Reproduce every line of the data below word for word, keeping each character and the original line order.

** begin Material for this exercise **

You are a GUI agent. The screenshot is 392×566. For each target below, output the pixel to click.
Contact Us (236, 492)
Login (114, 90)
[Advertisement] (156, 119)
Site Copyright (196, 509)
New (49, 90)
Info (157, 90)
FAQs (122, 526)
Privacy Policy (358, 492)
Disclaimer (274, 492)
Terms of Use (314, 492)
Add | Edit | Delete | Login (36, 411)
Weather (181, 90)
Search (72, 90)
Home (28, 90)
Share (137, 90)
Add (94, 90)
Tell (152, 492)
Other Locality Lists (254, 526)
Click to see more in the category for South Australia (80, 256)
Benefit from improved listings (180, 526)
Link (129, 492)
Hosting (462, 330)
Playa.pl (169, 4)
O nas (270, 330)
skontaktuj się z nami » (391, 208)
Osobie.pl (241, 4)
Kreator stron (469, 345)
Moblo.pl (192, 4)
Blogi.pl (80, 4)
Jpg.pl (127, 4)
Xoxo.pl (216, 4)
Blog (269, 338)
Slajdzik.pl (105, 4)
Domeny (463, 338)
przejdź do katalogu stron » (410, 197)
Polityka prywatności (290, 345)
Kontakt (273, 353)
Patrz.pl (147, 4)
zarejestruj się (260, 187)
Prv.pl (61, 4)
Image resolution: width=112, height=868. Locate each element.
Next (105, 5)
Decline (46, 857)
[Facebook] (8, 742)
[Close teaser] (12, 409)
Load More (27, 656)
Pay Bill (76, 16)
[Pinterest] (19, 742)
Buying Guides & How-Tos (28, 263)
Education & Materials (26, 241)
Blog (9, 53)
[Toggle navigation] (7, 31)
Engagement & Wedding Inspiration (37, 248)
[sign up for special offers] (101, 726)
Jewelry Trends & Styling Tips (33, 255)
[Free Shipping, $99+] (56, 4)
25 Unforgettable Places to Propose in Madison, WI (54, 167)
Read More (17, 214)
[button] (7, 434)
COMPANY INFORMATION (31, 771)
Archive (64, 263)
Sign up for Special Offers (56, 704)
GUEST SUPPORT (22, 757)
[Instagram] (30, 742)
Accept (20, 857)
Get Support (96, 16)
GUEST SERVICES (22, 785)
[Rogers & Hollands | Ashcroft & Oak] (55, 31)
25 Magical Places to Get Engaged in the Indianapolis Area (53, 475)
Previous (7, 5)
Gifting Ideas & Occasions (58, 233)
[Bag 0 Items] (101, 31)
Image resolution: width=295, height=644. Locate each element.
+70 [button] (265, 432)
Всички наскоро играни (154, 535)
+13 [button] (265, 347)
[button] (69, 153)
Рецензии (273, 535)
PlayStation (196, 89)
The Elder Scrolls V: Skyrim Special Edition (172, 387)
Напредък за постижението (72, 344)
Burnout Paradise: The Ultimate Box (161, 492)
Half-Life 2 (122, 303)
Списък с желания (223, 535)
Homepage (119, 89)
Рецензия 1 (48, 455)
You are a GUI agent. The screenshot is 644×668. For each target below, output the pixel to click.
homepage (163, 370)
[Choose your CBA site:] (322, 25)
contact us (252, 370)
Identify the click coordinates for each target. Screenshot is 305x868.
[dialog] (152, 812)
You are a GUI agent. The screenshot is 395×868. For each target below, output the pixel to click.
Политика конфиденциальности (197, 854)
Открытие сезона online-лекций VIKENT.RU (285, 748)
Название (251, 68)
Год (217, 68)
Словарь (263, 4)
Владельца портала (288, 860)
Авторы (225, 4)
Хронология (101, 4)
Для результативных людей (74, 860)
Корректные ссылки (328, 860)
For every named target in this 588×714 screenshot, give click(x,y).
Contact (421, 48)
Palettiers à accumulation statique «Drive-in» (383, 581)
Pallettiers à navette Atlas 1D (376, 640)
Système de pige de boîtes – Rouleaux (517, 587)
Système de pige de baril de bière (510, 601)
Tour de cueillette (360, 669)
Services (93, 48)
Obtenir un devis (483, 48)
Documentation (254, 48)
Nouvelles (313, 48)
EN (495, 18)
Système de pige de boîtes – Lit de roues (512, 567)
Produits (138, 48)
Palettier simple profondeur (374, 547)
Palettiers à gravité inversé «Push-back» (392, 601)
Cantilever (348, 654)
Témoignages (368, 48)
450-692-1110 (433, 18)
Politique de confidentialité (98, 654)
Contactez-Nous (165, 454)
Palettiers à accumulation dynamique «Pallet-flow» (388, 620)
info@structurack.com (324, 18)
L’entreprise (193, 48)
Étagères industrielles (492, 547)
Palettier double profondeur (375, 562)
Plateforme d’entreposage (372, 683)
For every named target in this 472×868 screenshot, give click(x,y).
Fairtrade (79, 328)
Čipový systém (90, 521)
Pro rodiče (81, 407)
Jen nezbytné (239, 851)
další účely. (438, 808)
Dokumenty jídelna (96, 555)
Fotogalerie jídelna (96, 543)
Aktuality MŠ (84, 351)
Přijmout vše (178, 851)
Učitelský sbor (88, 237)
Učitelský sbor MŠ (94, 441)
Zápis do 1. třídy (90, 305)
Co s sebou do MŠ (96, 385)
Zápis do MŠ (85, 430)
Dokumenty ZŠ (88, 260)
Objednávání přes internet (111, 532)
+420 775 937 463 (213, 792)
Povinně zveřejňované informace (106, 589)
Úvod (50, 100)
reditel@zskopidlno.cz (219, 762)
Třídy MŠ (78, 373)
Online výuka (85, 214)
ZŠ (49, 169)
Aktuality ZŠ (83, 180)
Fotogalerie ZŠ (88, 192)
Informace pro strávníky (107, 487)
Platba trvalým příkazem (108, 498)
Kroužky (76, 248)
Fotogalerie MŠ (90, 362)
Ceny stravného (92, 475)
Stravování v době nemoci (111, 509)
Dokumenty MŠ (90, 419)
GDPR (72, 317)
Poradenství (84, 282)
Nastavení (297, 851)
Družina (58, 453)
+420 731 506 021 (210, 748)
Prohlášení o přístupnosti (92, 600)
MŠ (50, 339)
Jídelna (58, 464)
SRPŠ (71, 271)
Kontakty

** end Material for this exercise **

→ Result below:
You are a GUI agent. The screenshot is 392×566. For each target below, output the pixel to click.
Contact Us (236, 492)
Login (114, 90)
[Advertisement] (156, 119)
Site Copyright (196, 509)
New (49, 90)
Info (157, 90)
FAQs (122, 526)
Privacy Policy (358, 492)
Disclaimer (274, 492)
Terms of Use (314, 492)
Add | Edit | Delete | Login (36, 411)
Weather (181, 90)
Search (72, 90)
Home (28, 90)
Share (137, 90)
Add (94, 90)
Tell (152, 492)
Other Locality Lists (254, 526)
Click to see more in the category for South Australia (80, 256)
Benefit from improved listings (180, 526)
Link (129, 492)
Hosting (462, 330)
Playa.pl (169, 4)
O nas (270, 330)
skontaktuj się z nami » (391, 208)
Osobie.pl (241, 4)
Kreator stron (469, 345)
Moblo.pl (192, 4)
Blogi.pl (80, 4)
Jpg.pl (127, 4)
Xoxo.pl (216, 4)
Blog (269, 338)
Slajdzik.pl (105, 4)
Domeny (463, 338)
przejdź do katalogu stron » (410, 197)
Polityka prywatności (290, 345)
Kontakt (273, 353)
Patrz.pl (147, 4)
zarejestruj się (260, 187)
Prv.pl (61, 4)
Image resolution: width=112, height=868. Locate each element.
Next (105, 5)
Decline (46, 857)
[Facebook] (8, 742)
[Close teaser] (12, 409)
Load More (27, 656)
Pay Bill (76, 16)
[Pinterest] (19, 742)
Buying Guides & How-Tos (28, 263)
Education & Materials (26, 241)
Blog (9, 53)
[Toggle navigation] (7, 31)
Engagement & Wedding Inspiration (37, 248)
[sign up for special offers] (101, 726)
Jewelry Trends & Styling Tips (33, 255)
[Free Shipping, $99+] (56, 4)
25 Unforgettable Places to Propose in Madison, WI (54, 167)
Read More (17, 214)
[button] (7, 434)
COMPANY INFORMATION (31, 771)
Archive (64, 263)
Sign up for Special Offers (56, 704)
GUEST SUPPORT (22, 757)
[Instagram] (30, 742)
Accept (20, 857)
Get Support (96, 16)
GUEST SERVICES (22, 785)
[Rogers & Hollands | Ashcroft & Oak] (55, 31)
25 Magical Places to Get Engaged in the Indianapolis Area (53, 475)
Previous (7, 5)
Gifting Ideas & Occasions (58, 233)
[Bag 0 Items] (101, 31)
Image resolution: width=295, height=644. Locate each element.
+70 [button] (265, 432)
Всички наскоро играни (154, 535)
+13 [button] (265, 347)
[button] (69, 153)
Рецензии (273, 535)
PlayStation (196, 89)
The Elder Scrolls V: Skyrim Special Edition (172, 387)
Напредък за постижението (72, 344)
Burnout Paradise: The Ultimate Box (161, 492)
Half-Life 2 (122, 303)
Списък с желания (223, 535)
Homepage (119, 89)
Рецензия 1 (48, 455)
You are a GUI agent. The screenshot is 644×668. For each target below, output the pixel to click.
homepage (163, 370)
[Choose your CBA site:] (322, 25)
contact us (252, 370)
Identify the click coordinates for each target. Screenshot is 305x868.
[dialog] (152, 812)
You are a GUI agent. The screenshot is 395×868. For each target below, output the pixel to click.
Политика конфиденциальности (197, 854)
Открытие сезона online-лекций VIKENT.RU (285, 748)
Название (251, 68)
Год (217, 68)
Словарь (263, 4)
Владельца портала (288, 860)
Авторы (225, 4)
Хронология (101, 4)
Для результативных людей (74, 860)
Корректные ссылки (328, 860)
For every named target in this 588×714 screenshot, give click(x,y).
Contact (421, 48)
Palettiers à accumulation statique «Drive-in» (383, 581)
Pallettiers à navette Atlas 1D (376, 640)
Système de pige de boîtes – Rouleaux (517, 587)
Système de pige de baril de bière (510, 601)
Tour de cueillette (360, 669)
Services (93, 48)
Obtenir un devis (483, 48)
Documentation (254, 48)
Nouvelles (313, 48)
EN (495, 18)
Système de pige de boîtes – Lit de roues (512, 567)
Produits (138, 48)
Palettier simple profondeur (374, 547)
Palettiers à gravité inversé «Push-back» (392, 601)
Cantilever (348, 654)
Témoignages (368, 48)
450-692-1110 (433, 18)
Politique de confidentialité (98, 654)
Contactez-Nous (165, 454)
Palettiers à accumulation dynamique «Pallet-flow» (388, 620)
info@structurack.com (324, 18)
L’entreprise (193, 48)
Étagères industrielles (492, 547)
Palettier double profondeur (375, 562)
Plateforme d’entreposage (372, 683)
For every named target in this 472×868 screenshot, give click(x,y).
Fairtrade (79, 328)
Čipový systém (90, 521)
Pro rodiče (81, 407)
Jen nezbytné (239, 851)
další účely. (438, 808)
Dokumenty jídelna (96, 555)
Fotogalerie jídelna (96, 543)
Aktuality MŠ (84, 351)
Přijmout vše (178, 851)
Učitelský sbor (88, 237)
Učitelský sbor MŠ (94, 441)
Zápis do 1. třídy (90, 305)
Co s sebou do MŠ (96, 385)
Zápis do MŠ (85, 430)
Dokumenty ZŠ (88, 260)
Objednávání přes internet (111, 532)
+420 775 937 463 (213, 792)
Povinně zveřejňované informace (106, 589)
Úvod (50, 100)
reditel@zskopidlno.cz (219, 762)
Třídy MŠ (78, 373)
Online výuka (85, 214)
ZŠ (49, 169)
Aktuality ZŠ (83, 180)
Fotogalerie ZŠ (88, 192)
Informace pro strávníky (107, 487)
Platba trvalým příkazem (108, 498)
Kroužky (76, 248)
Fotogalerie MŠ (90, 362)
Ceny stravného (92, 475)
Stravování v době nemoci (111, 509)
Dokumenty MŠ (90, 419)
GDPR (72, 317)
Poradenství (84, 282)
Nastavení (297, 851)
Družina (58, 453)
+420 731 506 021 (210, 748)
Prohlášení o přístupnosti (92, 600)
MŠ (50, 339)
Jídelna (58, 464)
SRPŠ (71, 271)
Kontakty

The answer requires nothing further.